**EXERCISE PROMPT**. For each line of the listing that holds "computer", show the full line.

**WORKING DATA**.
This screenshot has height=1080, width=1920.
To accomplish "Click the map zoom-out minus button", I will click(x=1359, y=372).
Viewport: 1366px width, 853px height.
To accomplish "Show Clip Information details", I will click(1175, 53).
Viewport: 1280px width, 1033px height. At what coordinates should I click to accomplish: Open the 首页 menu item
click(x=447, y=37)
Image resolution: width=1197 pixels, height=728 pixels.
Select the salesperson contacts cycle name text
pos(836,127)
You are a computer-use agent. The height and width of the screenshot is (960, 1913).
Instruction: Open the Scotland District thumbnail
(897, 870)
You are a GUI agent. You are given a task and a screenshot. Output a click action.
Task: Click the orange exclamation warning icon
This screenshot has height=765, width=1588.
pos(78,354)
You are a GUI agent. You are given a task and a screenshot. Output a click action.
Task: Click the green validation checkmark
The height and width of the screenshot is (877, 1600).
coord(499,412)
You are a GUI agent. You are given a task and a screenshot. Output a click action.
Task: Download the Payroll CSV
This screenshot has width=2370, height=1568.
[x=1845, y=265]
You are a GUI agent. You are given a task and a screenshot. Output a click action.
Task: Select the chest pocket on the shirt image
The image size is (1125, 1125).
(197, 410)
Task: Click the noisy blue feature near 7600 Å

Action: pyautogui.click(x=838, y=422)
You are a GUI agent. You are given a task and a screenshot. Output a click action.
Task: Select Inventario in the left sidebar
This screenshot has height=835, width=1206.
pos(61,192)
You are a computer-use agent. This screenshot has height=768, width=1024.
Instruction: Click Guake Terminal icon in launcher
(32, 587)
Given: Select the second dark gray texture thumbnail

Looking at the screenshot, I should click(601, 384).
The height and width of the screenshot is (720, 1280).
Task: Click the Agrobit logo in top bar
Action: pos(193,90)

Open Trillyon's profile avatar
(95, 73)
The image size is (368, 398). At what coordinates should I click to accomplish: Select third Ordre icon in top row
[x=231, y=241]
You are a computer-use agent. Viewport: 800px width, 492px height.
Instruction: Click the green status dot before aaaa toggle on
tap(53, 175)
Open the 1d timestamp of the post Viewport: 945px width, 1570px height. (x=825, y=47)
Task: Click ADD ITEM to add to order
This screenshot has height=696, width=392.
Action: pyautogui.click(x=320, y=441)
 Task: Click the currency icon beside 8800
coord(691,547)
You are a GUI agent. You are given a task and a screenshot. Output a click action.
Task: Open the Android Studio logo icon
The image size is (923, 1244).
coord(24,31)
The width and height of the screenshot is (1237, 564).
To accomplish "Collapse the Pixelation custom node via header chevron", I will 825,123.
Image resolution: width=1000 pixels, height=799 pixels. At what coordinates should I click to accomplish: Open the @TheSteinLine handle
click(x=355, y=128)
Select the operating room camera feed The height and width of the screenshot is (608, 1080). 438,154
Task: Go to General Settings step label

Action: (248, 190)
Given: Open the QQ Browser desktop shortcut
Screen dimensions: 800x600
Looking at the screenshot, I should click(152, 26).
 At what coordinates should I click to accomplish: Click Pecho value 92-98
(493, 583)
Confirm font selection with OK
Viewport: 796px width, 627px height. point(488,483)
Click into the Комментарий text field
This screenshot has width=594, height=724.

**SOLUTION TO THIS PROBLEM**.
You are a computer-use agent. The height and width of the screenshot is (960, 1913).
You are a computer-use agent. This screenshot has height=768, width=1024.
You are a computer-use agent. Viewport: 800px width, 492px height.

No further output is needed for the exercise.